Exercise directions>
Keeping every character in place, output all the data.

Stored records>

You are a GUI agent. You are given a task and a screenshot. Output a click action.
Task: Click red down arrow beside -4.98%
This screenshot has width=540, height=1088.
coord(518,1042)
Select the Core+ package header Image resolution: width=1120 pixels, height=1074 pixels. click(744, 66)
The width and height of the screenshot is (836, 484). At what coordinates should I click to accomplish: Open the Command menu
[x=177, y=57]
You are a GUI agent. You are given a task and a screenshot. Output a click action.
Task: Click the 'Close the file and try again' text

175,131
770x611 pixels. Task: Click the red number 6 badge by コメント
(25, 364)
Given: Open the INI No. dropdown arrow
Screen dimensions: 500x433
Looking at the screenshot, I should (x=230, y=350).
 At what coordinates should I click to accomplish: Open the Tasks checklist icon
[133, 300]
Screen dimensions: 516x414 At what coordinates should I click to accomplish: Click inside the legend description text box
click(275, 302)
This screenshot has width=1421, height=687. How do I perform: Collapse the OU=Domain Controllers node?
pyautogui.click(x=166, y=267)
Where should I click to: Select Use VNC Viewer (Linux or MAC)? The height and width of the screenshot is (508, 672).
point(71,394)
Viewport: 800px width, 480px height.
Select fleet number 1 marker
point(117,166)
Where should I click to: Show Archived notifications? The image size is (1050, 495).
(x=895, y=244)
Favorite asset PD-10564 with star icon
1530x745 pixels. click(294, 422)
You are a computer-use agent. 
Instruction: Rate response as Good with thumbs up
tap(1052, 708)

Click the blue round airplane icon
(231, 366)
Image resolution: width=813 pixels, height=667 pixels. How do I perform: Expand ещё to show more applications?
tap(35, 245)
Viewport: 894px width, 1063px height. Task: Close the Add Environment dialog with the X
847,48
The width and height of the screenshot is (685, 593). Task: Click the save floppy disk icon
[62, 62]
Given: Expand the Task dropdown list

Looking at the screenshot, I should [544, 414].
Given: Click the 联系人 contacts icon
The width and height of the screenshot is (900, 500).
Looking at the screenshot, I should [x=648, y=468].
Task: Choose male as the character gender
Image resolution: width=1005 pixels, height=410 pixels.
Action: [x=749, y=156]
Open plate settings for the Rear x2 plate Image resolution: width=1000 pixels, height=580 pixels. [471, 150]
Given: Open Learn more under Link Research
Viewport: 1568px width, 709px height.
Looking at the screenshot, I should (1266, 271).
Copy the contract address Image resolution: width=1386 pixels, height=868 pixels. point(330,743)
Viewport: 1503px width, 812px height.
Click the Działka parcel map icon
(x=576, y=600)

Answer for the task>
You are a GUI agent. You are given a task and a screenshot. Output a click action.
Task: Click red down arrow beside -4.98%
This screenshot has width=540, height=1088.
coord(518,1042)
Select the Core+ package header Image resolution: width=1120 pixels, height=1074 pixels. click(744, 66)
The width and height of the screenshot is (836, 484). At what coordinates should I click to accomplish: Open the Command menu
[x=177, y=57]
You are a GUI agent. You are given a task and a screenshot. Output a click action.
Task: Click the 'Close the file and try again' text

175,131
770x611 pixels. Task: Click the red number 6 badge by コメント
(25, 364)
Given: Open the INI No. dropdown arrow
Screen dimensions: 500x433
Looking at the screenshot, I should (x=230, y=350).
 At what coordinates should I click to accomplish: Open the Tasks checklist icon
[133, 300]
Screen dimensions: 516x414 At what coordinates should I click to accomplish: Click inside the legend description text box
click(275, 302)
This screenshot has width=1421, height=687. How do I perform: Collapse the OU=Domain Controllers node?
pyautogui.click(x=166, y=267)
Where should I click to: Select Use VNC Viewer (Linux or MAC)? The height and width of the screenshot is (508, 672).
point(71,394)
Viewport: 800px width, 480px height.
Select fleet number 1 marker
point(117,166)
Where should I click to: Show Archived notifications? The image size is (1050, 495).
(x=895, y=244)
Favorite asset PD-10564 with star icon
1530x745 pixels. click(294, 422)
You are a computer-use agent. 
Instruction: Rate response as Good with thumbs up
tap(1052, 708)

Click the blue round airplane icon
(231, 366)
Image resolution: width=813 pixels, height=667 pixels. How do I perform: Expand ещё to show more applications?
tap(35, 245)
Viewport: 894px width, 1063px height. Task: Close the Add Environment dialog with the X
847,48
The width and height of the screenshot is (685, 593). Task: Click the save floppy disk icon
[62, 62]
Given: Expand the Task dropdown list

Looking at the screenshot, I should [544, 414].
Given: Click the 联系人 contacts icon
The width and height of the screenshot is (900, 500).
Looking at the screenshot, I should [x=648, y=468].
Task: Choose male as the character gender
Image resolution: width=1005 pixels, height=410 pixels.
Action: [x=749, y=156]
Open plate settings for the Rear x2 plate Image resolution: width=1000 pixels, height=580 pixels. [471, 150]
Given: Open Learn more under Link Research
Viewport: 1568px width, 709px height.
Looking at the screenshot, I should (1266, 271).
Copy the contract address Image resolution: width=1386 pixels, height=868 pixels. point(330,743)
Viewport: 1503px width, 812px height.
Click the Działka parcel map icon
(x=576, y=600)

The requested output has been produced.